** What you will do **
Only the lines that hold "Task" should be in the answer, each copied from the data below.

———

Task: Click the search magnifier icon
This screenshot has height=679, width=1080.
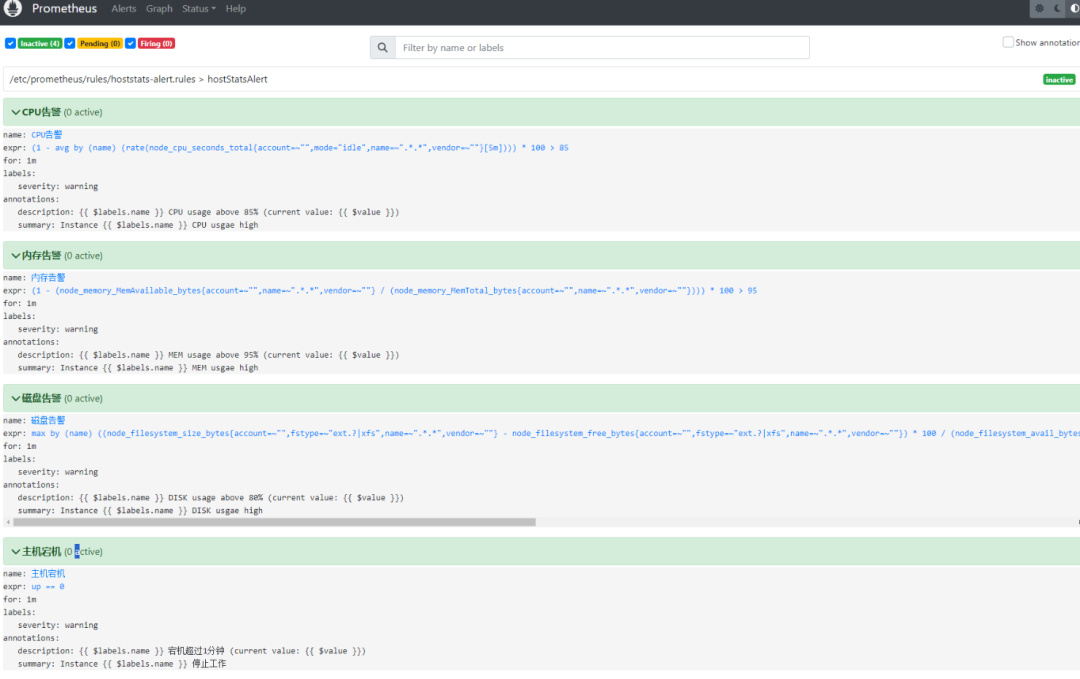Action: (381, 47)
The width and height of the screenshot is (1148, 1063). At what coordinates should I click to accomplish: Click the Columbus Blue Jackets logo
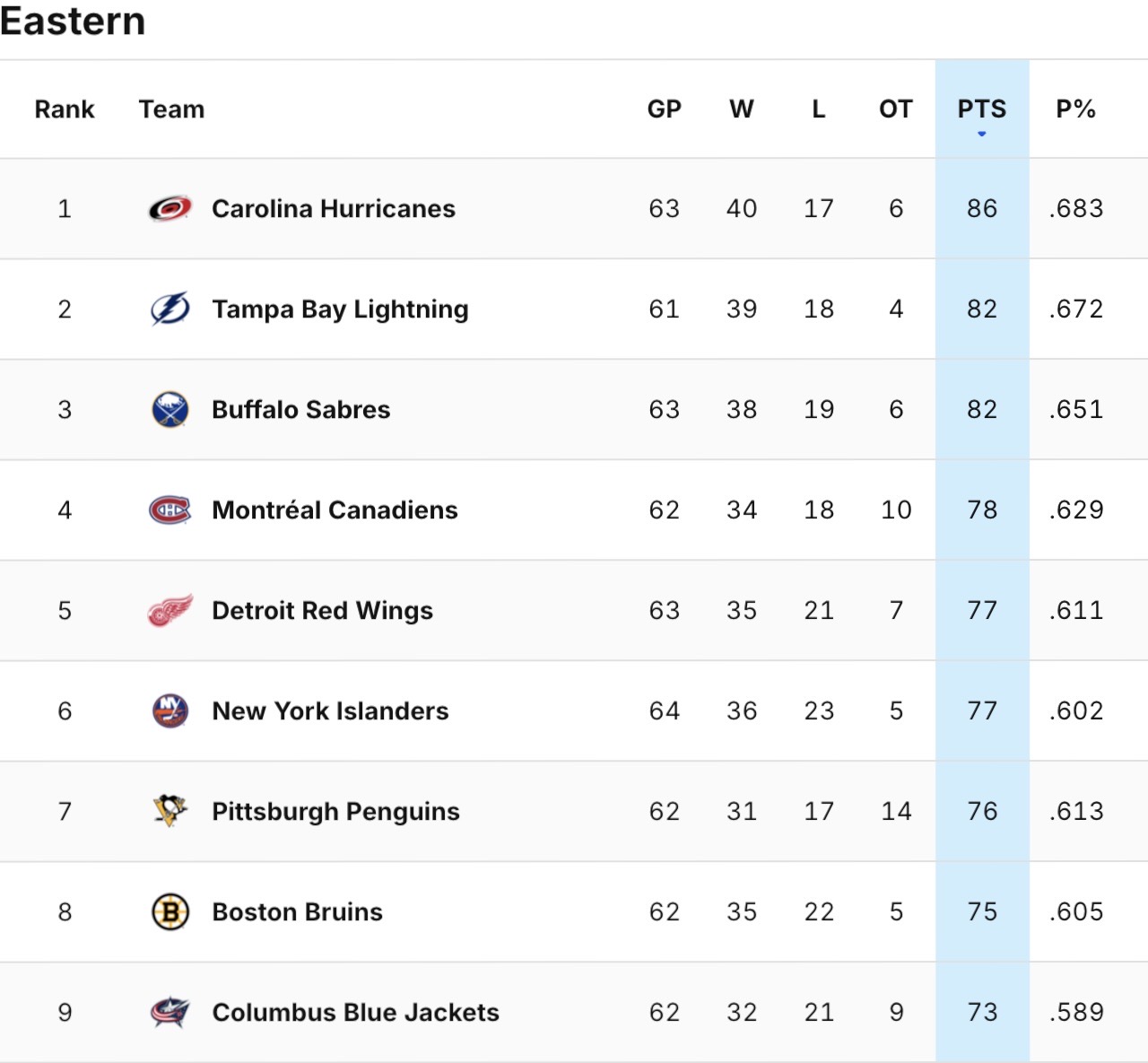click(170, 1012)
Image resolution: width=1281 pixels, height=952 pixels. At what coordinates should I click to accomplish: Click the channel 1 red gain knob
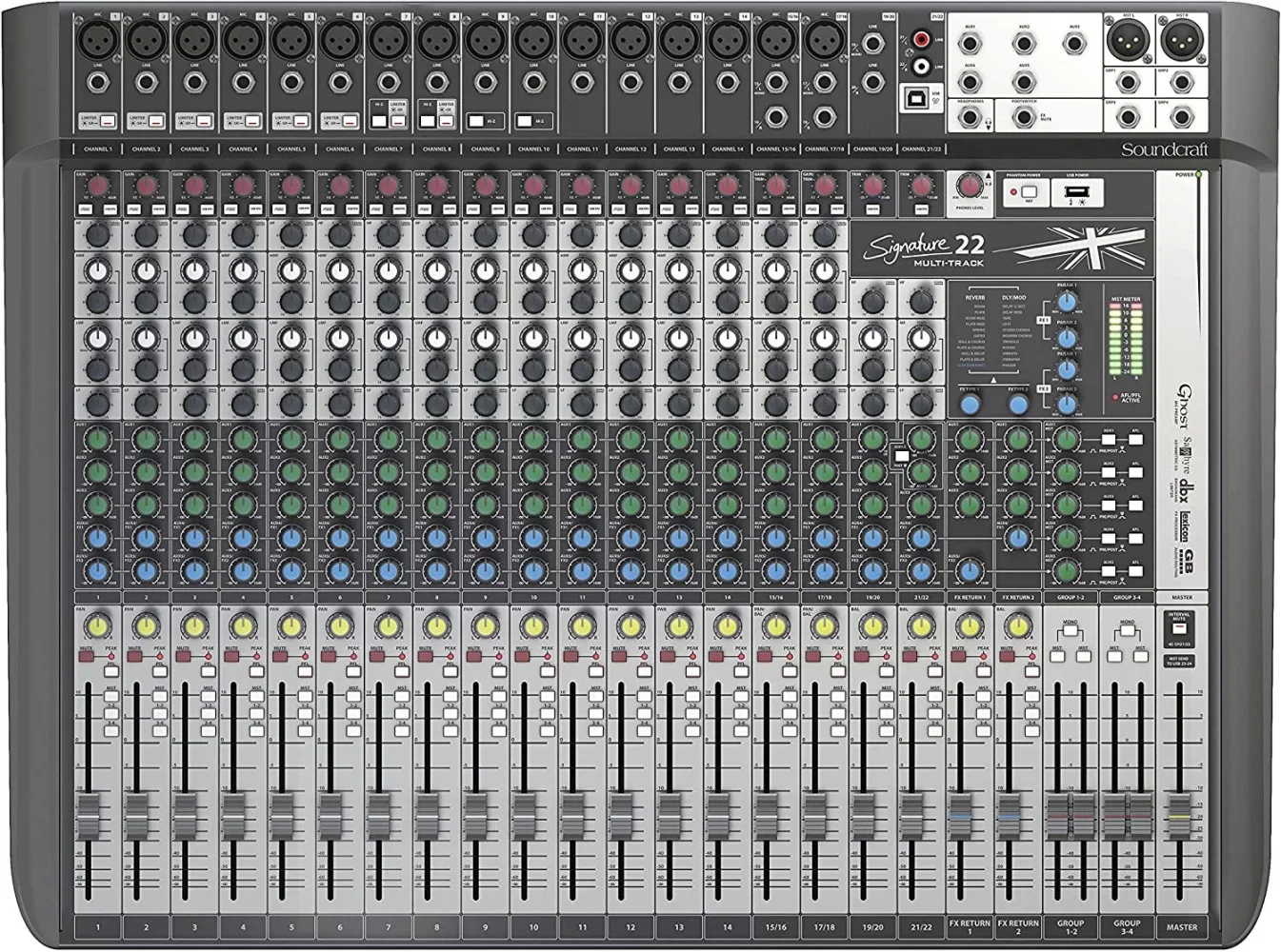coord(97,186)
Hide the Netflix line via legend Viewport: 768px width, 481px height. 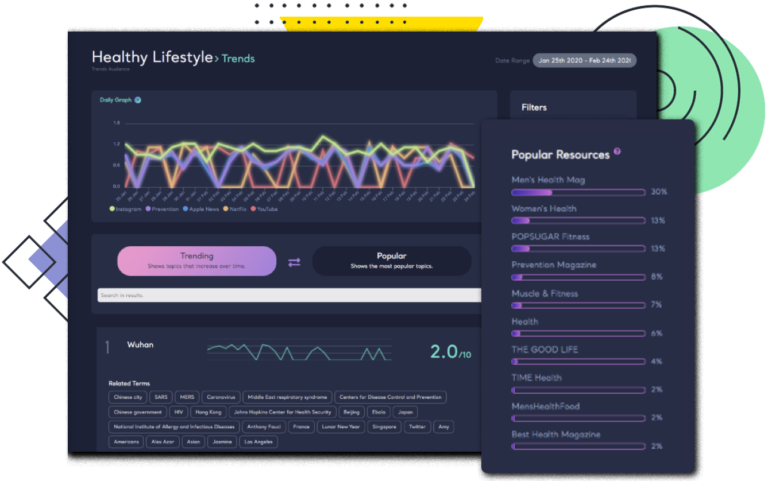tap(229, 209)
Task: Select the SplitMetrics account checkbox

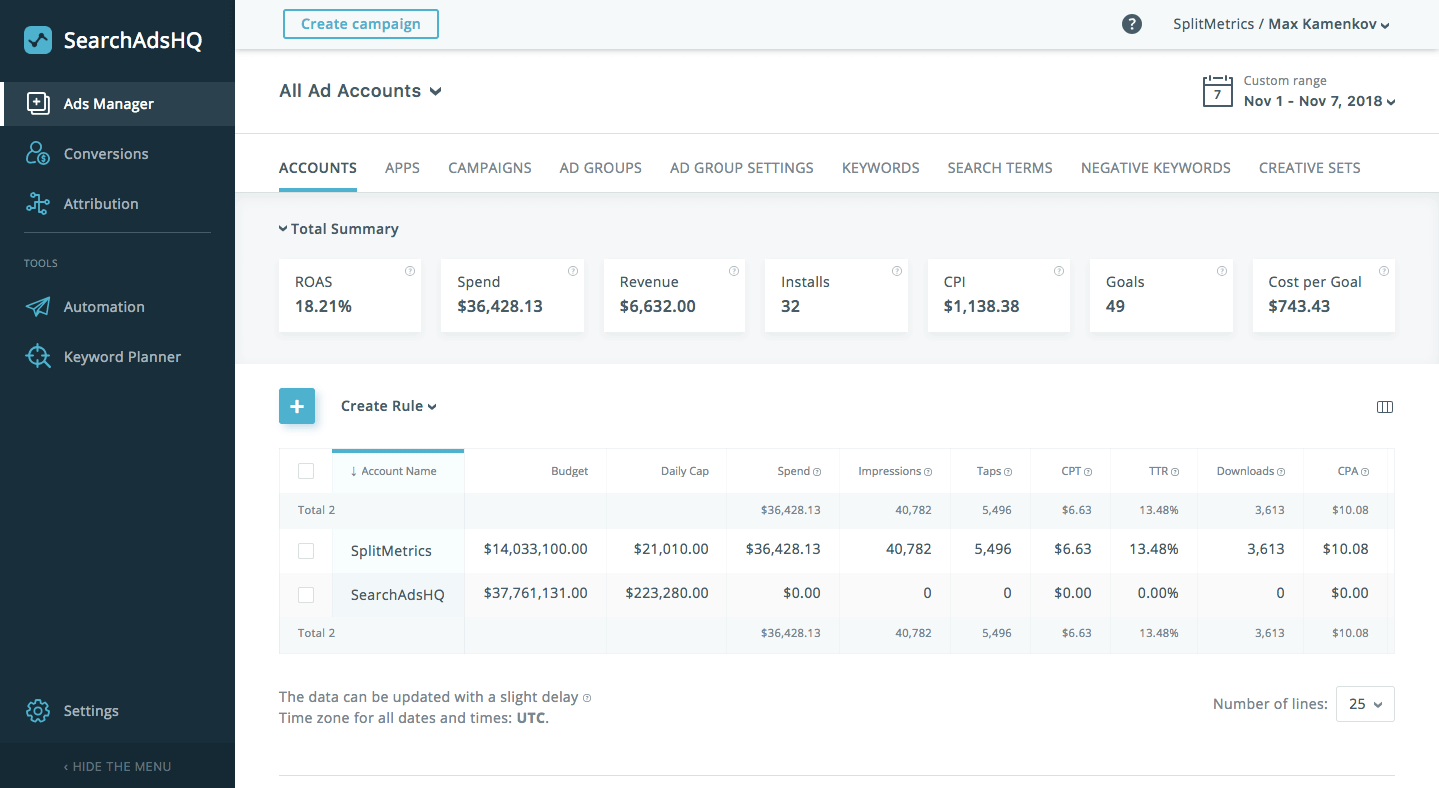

———

** Solution to this problem **
Task: Click the search magnifier icon
Task: Select the SplitMetrics account checkbox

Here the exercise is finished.